Il y a une vingtaine d'années, m'a interpelé un passage du Crépuscule des idoles où Nietzsche s'écrie: "je crains bien que nous ne nous débarrassions jamais de Dieu, puisque nous croyons encore à la grammaire". Suite à ce constat, il semble difficile d'écrire ou de lire un texte philosophique sans se demander quel part de l'argument relève du simple artefact de l'enchaînement des arguments, quel part de l'écrit a servi à coller les morceaux, et quelle part d'arbitraire il y a dans leur ordre de précédence, c'est-à-dire dans la mise en relation des causes et des effets, des conclusions et des prémisses. Cet inconfort m'a mené à chercher une manière de désérialiser la pensée.
Le concept du Wiki m'a donné une solution. J'ai adapté une application serveur open source à mes besoins et je me suis mis à écrire, concept par concept, en m'efforçant, dans chaque texte, de lier autant de notions qu'il me paraissait nécessaire à leur propre entrée. J'ai nommé le projet WikiTractatus en pensant au Tractatus logico-philosophicus de Wittgenstein, premier texte philosophique tombé entre mes mains, il y a des années, qui systématisait son propos d'une manière qui permettait, voir exigeait, une lecture non-linéaire.
N'importe quel mot sert de point d'entrée au Wikitractatus. Tu peux commencer par exemple par « azoth ». Le WikiTractatus peut être lu dans n'importe quel sens, comme un poème dont tu es le héros.
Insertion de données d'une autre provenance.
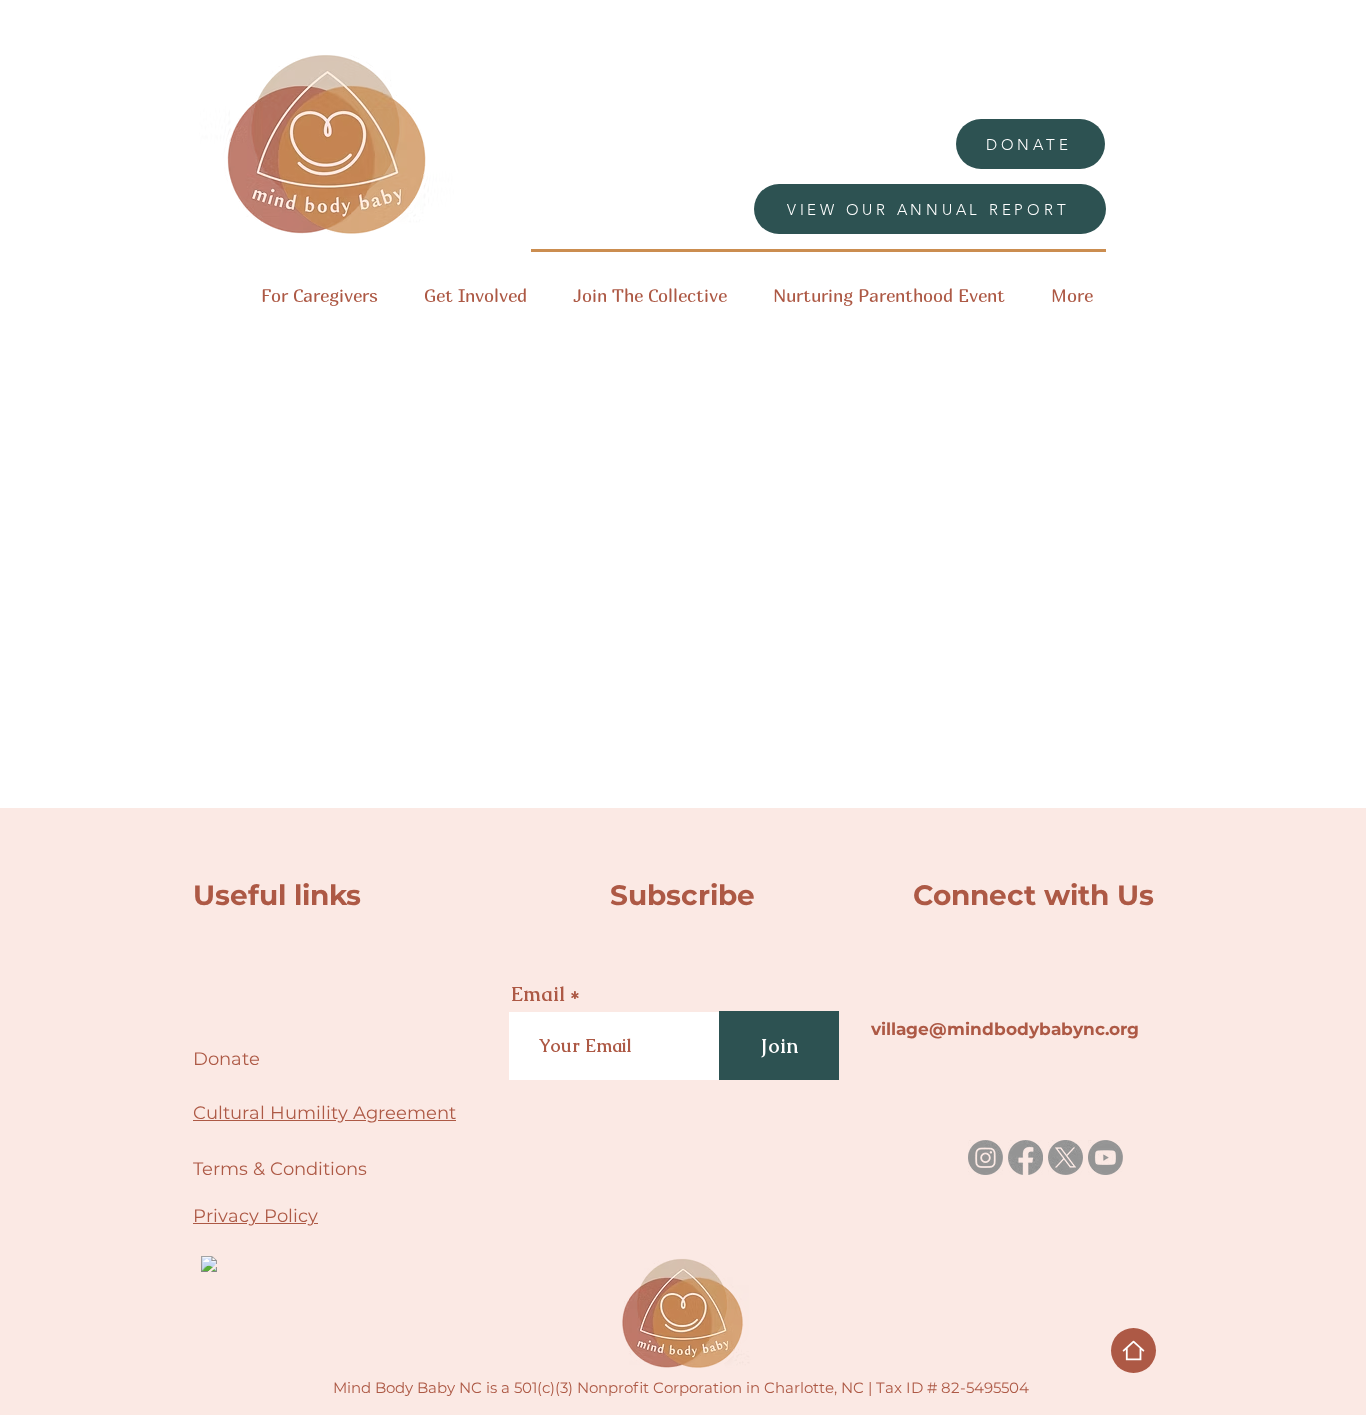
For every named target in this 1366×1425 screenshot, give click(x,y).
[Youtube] (1105, 1157)
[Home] (1133, 1350)
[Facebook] (1025, 1157)
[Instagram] (985, 1157)
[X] (1065, 1157)
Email (538, 994)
Son propos et processuel et contextuel. Il est produit par la déambulation du lecteur, à l'instar du sens d'un territoire. Le sens du Wikitractatus n'est que le produit d'un cheminement au travers de termes intermédiaires mis en relation. Il n'est pas nécessaire ni prévu que le lecteur visite toutes les entrées. Il lui suffit de suivre les liens, mot par mot, en se laissant guider par son doute.
Le WikiTractatus est enfin un processus d'écriture. Il est constamment modifié et ses notions ne sont pas moins transitoires que le passage de leur lecteur.